Insbesondere von Matts zweites und anscheinend schon länger gepflegtes Haßobjekt, die Blogger, scheinen über den folgenden Absatz von Matts wenig amüsiert.

"2. Von den Weblogs, den Klowänden des Internets. (Was berechtigt eigentlich jeden Computerbesitzer, ungefragt seine Meinung abzusondern? Und die meisten Blogger sondern einfach nur ab. Dieser neue Tiefststand der Meinungsbildung wird deutlich, wenn man unter www.technorati.com eingibt: Du bist Deutschland.)", schrieb er.

Schon die Tatsache, Weblogs als "Klowände" zu bezeichnen, führte innerhalb des Blogosphäre verständlicherweise nicht gerade zu einer wohlwollenden Beurteilung. Außerdem von der "Absonderung von Meinungen" zu schreiben war noch weniger hilfreich. Am bemerkenswertesten ist hier aber zweifellos von Matts doch etwas eigenartiges Demokratieverständnis. Zugegeben, er ist Schweizer und damit möglicherweise nicht mit dem deutschen Grundgesetz vertraut, andererseits sichert aber auch die schweizer Bundesverfassung ihren Bürgern das Recht auf freie Meinungsäußerung zu. Will man also nicht annehmen, er verschätzt sich in der aktuellen deutschen Staatsform um etwa 70 Jahre, so scheint es auf seiner Seite doch einige Defizite hinsichtlich seines Wissens um rechtsstaatliche Grundsätze zu geben.

Und als würde er sichergehen wollen, daß dieser Newsletter auch wirklich eine weite Verbreitung erfährt, greift er darin auch noch Journalisten an.

"3. Von den intellektuellen Journalisten von FAZ bis TAZ, die ihre Meinung zwar insofern gefragt absondern als sie eine nachweisbare Leserschaft haben, aber: 'Den Höhepunkt an Zynismus gewinnt die Kampagne aber in dem Fernsehspot, der Schwule und Behinderte auf dem Stelenfeld des Holocaust-Mahnmals versammelt' (Die Zeit). Blöd, wenn man soviel Kopf hat, dass einem jedes Bauchgefühl verloren gegangen ist."

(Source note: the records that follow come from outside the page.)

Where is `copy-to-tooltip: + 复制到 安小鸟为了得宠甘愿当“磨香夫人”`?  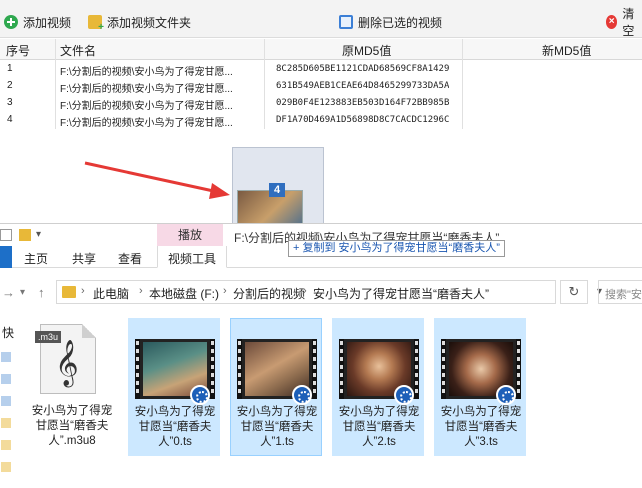
copy-to-tooltip: + 复制到 安小鸟为了得宠甘愿当“磨香夫人” is located at coordinates (396, 248).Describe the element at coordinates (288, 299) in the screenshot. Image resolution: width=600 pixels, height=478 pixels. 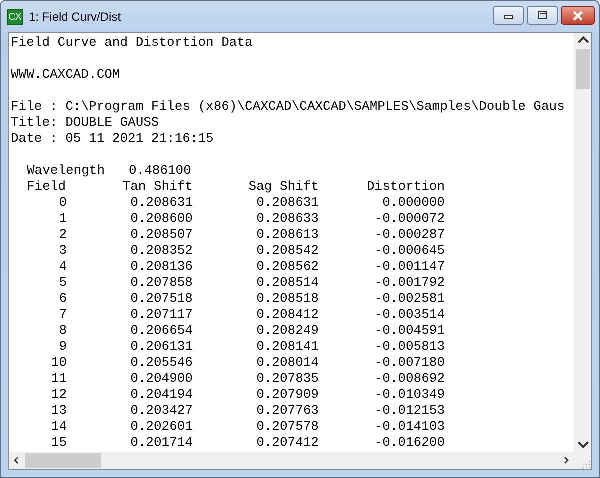
I see `table-cell: 0.208518` at that location. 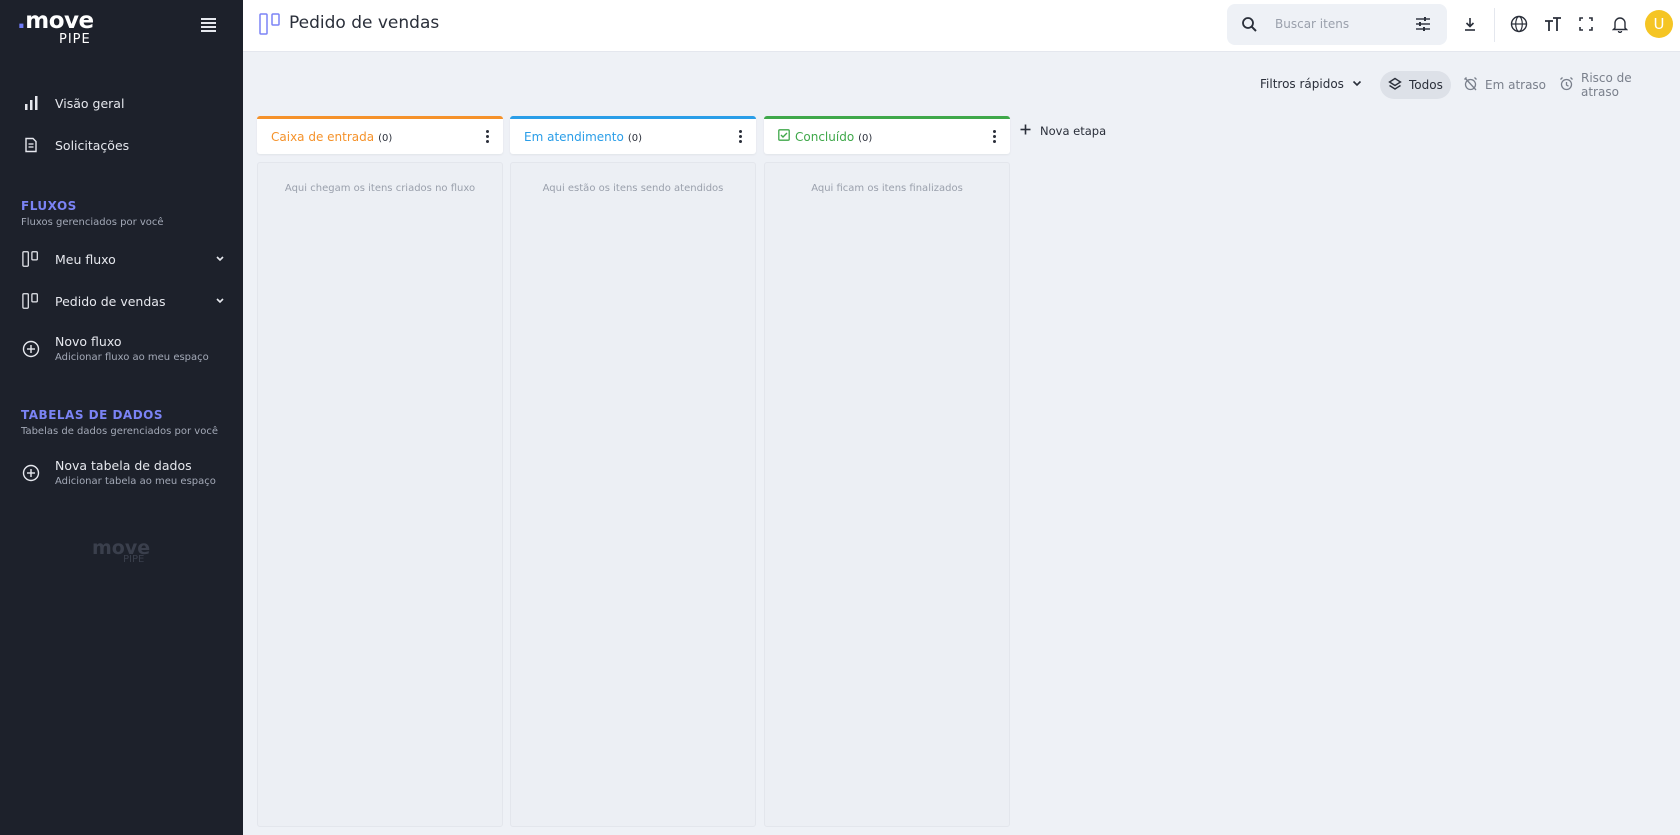 I want to click on user-avatar: U, so click(x=1659, y=24). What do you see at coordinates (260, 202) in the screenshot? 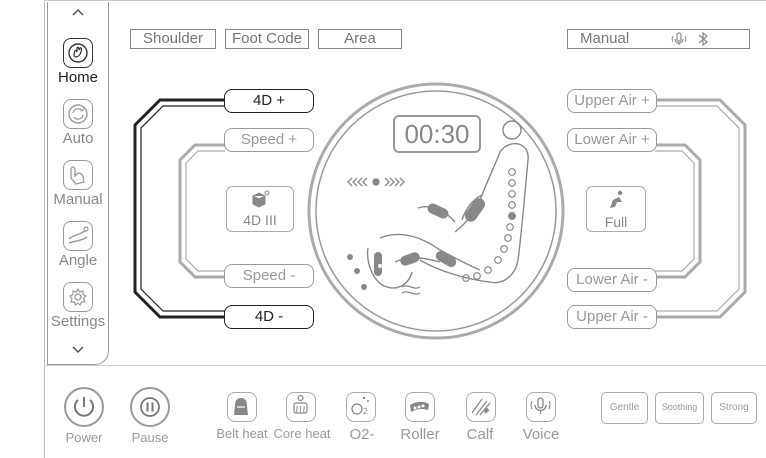
I see `4d-cube-icon` at bounding box center [260, 202].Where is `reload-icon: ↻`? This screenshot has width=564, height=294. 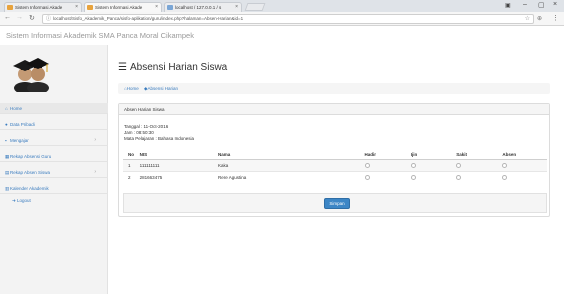 reload-icon: ↻ is located at coordinates (32, 18).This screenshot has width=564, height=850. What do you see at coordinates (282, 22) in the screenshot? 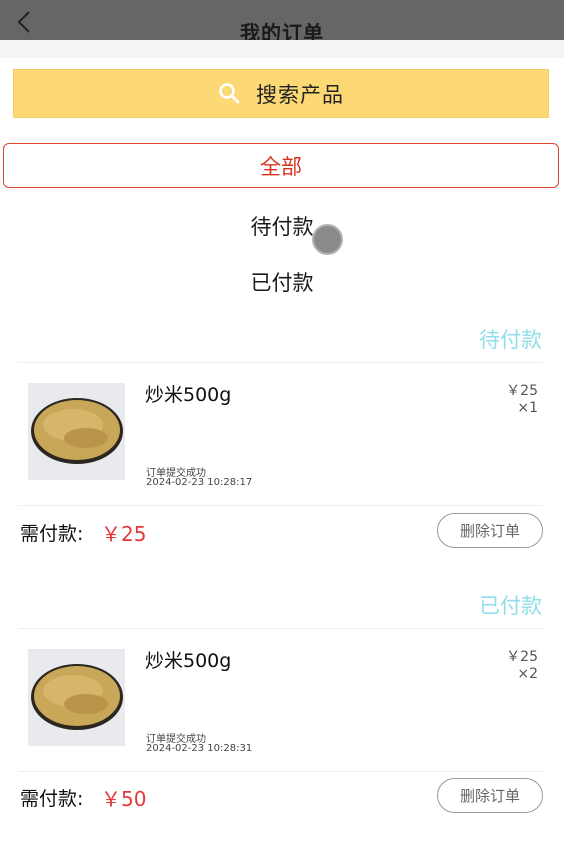
I see `top-nav-bar: 我的订单` at bounding box center [282, 22]. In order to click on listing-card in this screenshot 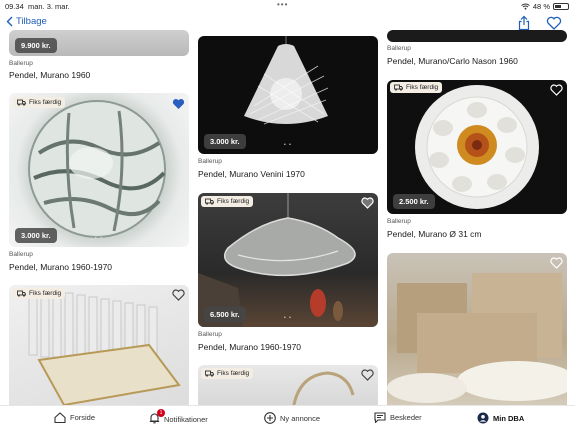, I will do `click(477, 333)`.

Zwar wäre es nicht das erste Mal, daß eine Werbeagentur versucht, mit ungewöhnlichen Mitteln auf ein Produkt oder auch sich selbst aufmerksam zu machen, es scheint allerdings unwahrscheinlich, daß dies ausgerechnet mit einem solch wutschnaubenden Artikel geschieht, der doch erhebliche Zweifel daran weckt, daß sein Verfasser sich mit den Mechanismen des – auch für die Werbebranche zunehmend wichtiger werdenden – Internets auch nur annähernd auskennt. Dieser Eindruck wird sicherlich noch durch die Tatsache verstärkt, daß ein Teil der Internetnutzer sowohl von der Website JvMs als auch der "Du bist Deutschland"-Kampagne ausgesperrt bleibt, weil sie ihre Webbrowser sehr sicherheitsbewußt konfiguriert haben oder die erforderlichen Technologien aus anderen Gründen nicht unterstützt werden. Letztlich scheint aber gerade auch von Matt von seinem eigenen "Bauchgefühl" komplett verlassen gewesen zu sein, als er auf den "Sende"-Knopf klickte.